I've been having DSL trouble recently, and was doing some
troubleshooting with my ISP. Since the normal DSL connection wasn't
working anyway, I disabled my firewall to make it possible for the ISP
to ping me. Later, having forgotten that my firewall was off, I
connected to the web with a dialup connection. Less than 5 minutes into
the session, I got a notice that my system was shutting down due to
something relating to "RPC". When I rebooted the firewall loaded
automatically and caught "msblast.exe" trying to contact the Internet.

So it took less than 5 minutes on a dialup connection without a firewall
to get nabbed.

Msblast.exe, as it turns out, emails MS in an attempt to bog down its
site and make it difficult or impossible for people to download the
security patch MS has developed.

You'll find more good information, and a virus remover, at
http://securityresponse.symantec.com...ster.worm.html.

I was able to download the MS patch in spite of its getting blasted.

Roy Lewallen

John Walton wrote:
this link was in today's New York Times --

www.microsoft.com/security/incident/blast.asp

It details the ways in which you can avoid being hacked by this new bug.

I point it out since we have had a series of bugs relating to MSOffice
functions here in recent days. The Atlanta Federal Reserve and Maryland DMV
had to shut down operations due to the bug.

* Directions
1. Translate this sentence from the post about the msblast worm into Spanish: "So it took less than 5 minutes on a dialup connection without a firewall to get nabbed."
2. List every organization named in the post about the msblast worm, not counting names that appear only inside web addresses.
3. Repeat the part of the msblast worm post starting at "I point it out" and ending at "to the bug.".
The material is not needed for any of this.

* Supplied material
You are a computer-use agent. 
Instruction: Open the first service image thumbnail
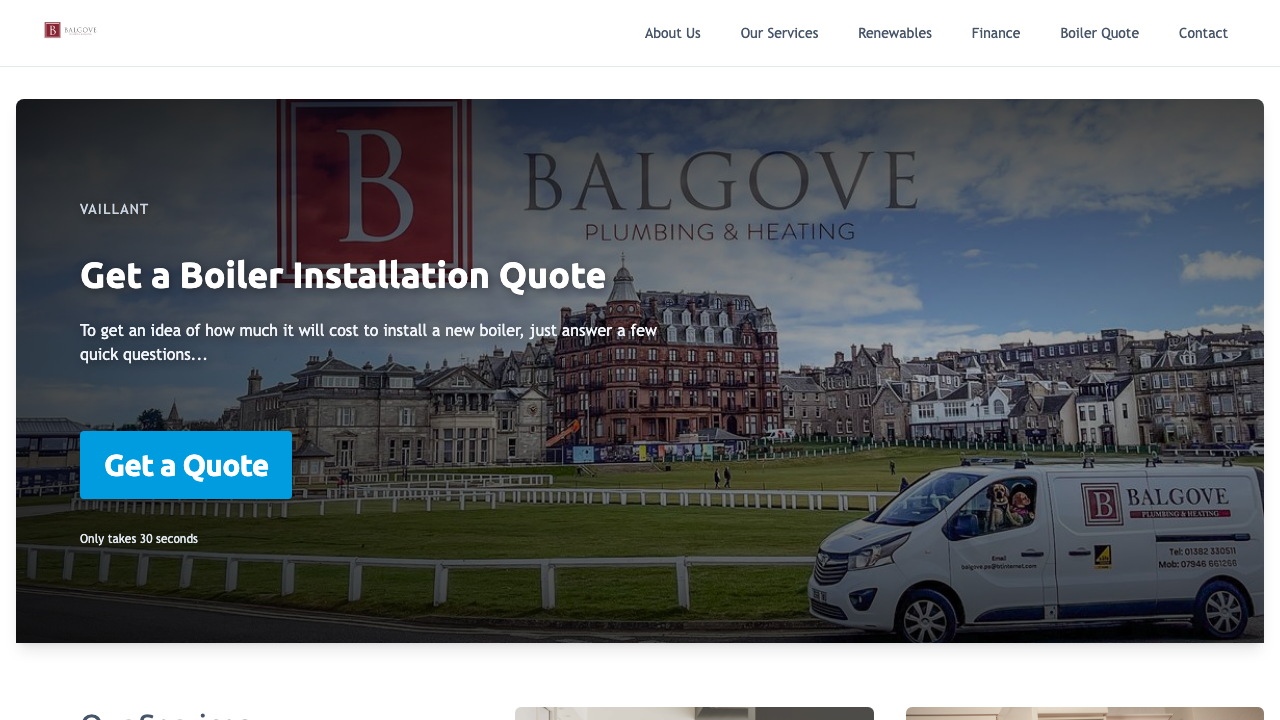click(x=694, y=714)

* Results in order
1. Así que bastaron menos de 5 minutos en una conexión por línea conmutada sin cortafuegos para quedar atrapado.

2.
- MS (Microsoft)
- The New York Times
- The Atlanta Federal Reserve
- Maryland DMV

3.
I point it out since we have had a series of bugs relating to MSOffice
functions here in recent days. The Atlanta Federal Reserve and Maryland DMV
had to shut down operations due to the bug.